What needs to be done: Beginning with the line where "The width and" appears, set down each line exactly until the records below end, and omit the pictures.

[Records from a collection]
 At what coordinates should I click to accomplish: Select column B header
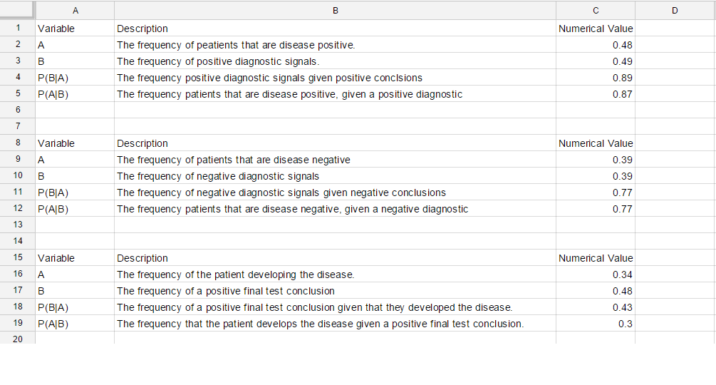(335, 10)
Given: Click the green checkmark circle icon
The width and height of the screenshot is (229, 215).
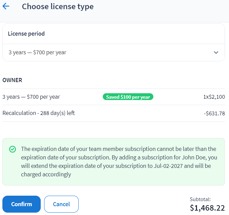Looking at the screenshot, I should pos(12,149).
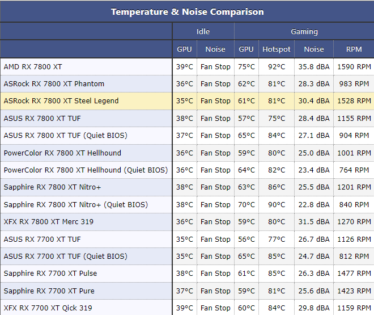Screen dimensions: 374x315
Task: Click highlighted ASRock RX 7800 XT Steel Legend
Action: (61, 101)
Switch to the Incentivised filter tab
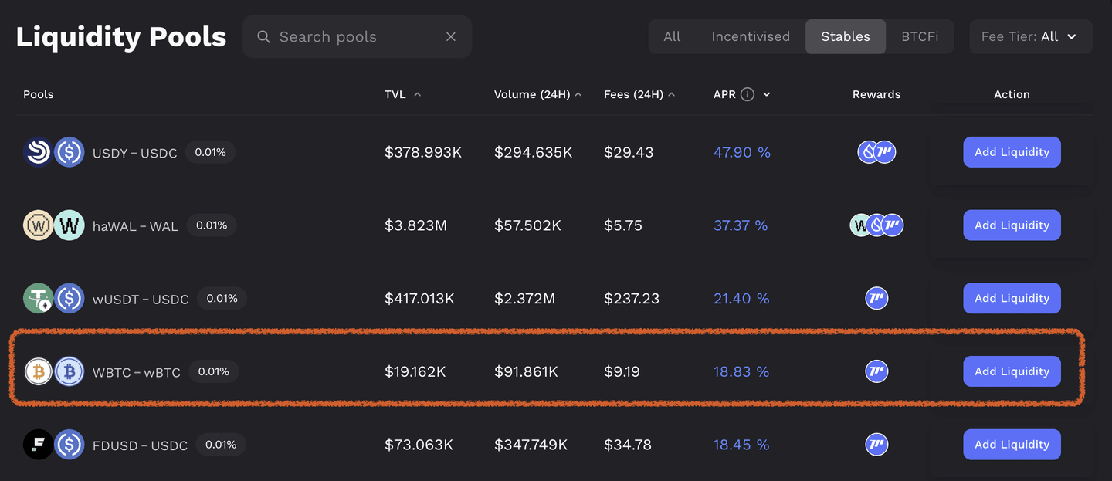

Answer for the task:
The width and height of the screenshot is (229, 215).
Looking at the screenshot, I should pos(12,149).
Screen dimensions: 374x315
Task: Click highlighted ASRock RX 7800 XT Steel Legend
Action: (61, 101)
Switch to the Incentivised filter tab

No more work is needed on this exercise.